でも、実力があって、ちゃんとコミュニケーションをする人が名リーダーになるのです。先ほどのエンジニアはこう言います。 「だって、上がしっかりしないからだめなんだよ」
「でも、上司とコミュニケーションをとる必要はありますよね」 「だって、しょうがないじゃないですか。現場の人間が聞きに来るんだから」
今の企業は、配属先が変わることはよくあります。
この会社では既存の事業が続けてなくなったり、新しい事業がどんどん生まれたりしています。
この部長は本社にいたのに、全く 専門外の営業所に異動したのです。
実際に現場を回している下の人達は、何も知らない上司をバカにしています。
この場合、上司が心を病んでしまう場合もあるし、下の人達も上とのコミュニケーションがとれなくなると、仕事が行き詰まります。
要はコミュニケーションをとらないと、双方にとってよくないのです。私はエンジニアにはこう言います。
「仕事ができてコミュニケーションをとらない人と、コミュニケーションだけをとって、仕事ができない人はよくいます。そういう意味では、あなたは本当に平凡な人間です」
このエンジニアはプライドが高いので、こう付け加えます。
「やはり、あなたぐらいのベテランでしっかりされている方であれば、ちゃんと上司とコミュニケーションをとって、いい報告をしていかないと。結局、会社のトップが部長をこのチームのリーダーに選んでいるわけですから。そこは上手くやらないと、次に飛ばされるのはあなたですよ」
意外に人間は、現場で力を持っていると、こうしたことがわからなくなるものです。
なんとなく「自分は大丈夫だろう」と思っているのですが、そんなはずはないのです。このエンジニアがチームのガンとなっているなら、会社のトップはあっさり配置換えをします。
「だったら、チームのためにコミュニケーションをよくしませんか。何度も言うようですが、上司の好きとか嫌いは関係ないんですよ」
結局、人の好き嫌いを言えるのは甘えなのです。
好き嫌いを言うのは仕事以外にする必要があります。
たとえば、会社の収益を支えている一番の取引先の社長は好きか、人格的に素晴らしいと思って付き合っているかといえば違うはずです。そこは我慢できるのに、社内の 人間と上手く付き合えないのは甘えなのです。
「じゃあ、仕事だから、心を殺して、割り切ってやれってことですよね」
こう言う人もよくいます。ただし、いくら嫌いな上司でも、一緒に住むわけでも結婚するわけでもないのです。
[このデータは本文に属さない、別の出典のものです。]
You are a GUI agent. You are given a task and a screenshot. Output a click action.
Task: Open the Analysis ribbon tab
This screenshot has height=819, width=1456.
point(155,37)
「あなたの結婚相手になるわけではないですよね。役割に対してのリスペクトは必要じゃないですか。お互いに言いたいことはあると思いますよ。でも、役割に対してのリスペクトがないと、結局チームは弱くなりますよ」
チームが結果を出さなければ、チームのメンバーは誰も評価されません。
メンバー全員が「チームが勝つために」「チームが結果を出すために」というスタンスでいることが大切です。
だから、好き嫌いは置いておいて、「あの上司はちょっとな」と思っても、上司を上手く使うことです。
チーム全員が「チームが強くなるために」と思えば、好き嫌いは越えられます。
これはプロとアマチュア、一流と二流の分かれ目になってくるところといえます。
日本代表チームの選手が「彼は嫌いだから、一緒に戦いたくない」とは言わないはずです。全員がチームの一員として、何をすればチームに貢献できるのかを考えて、チームが勝つ、結果を 出すというところに意識を向けていきましょう。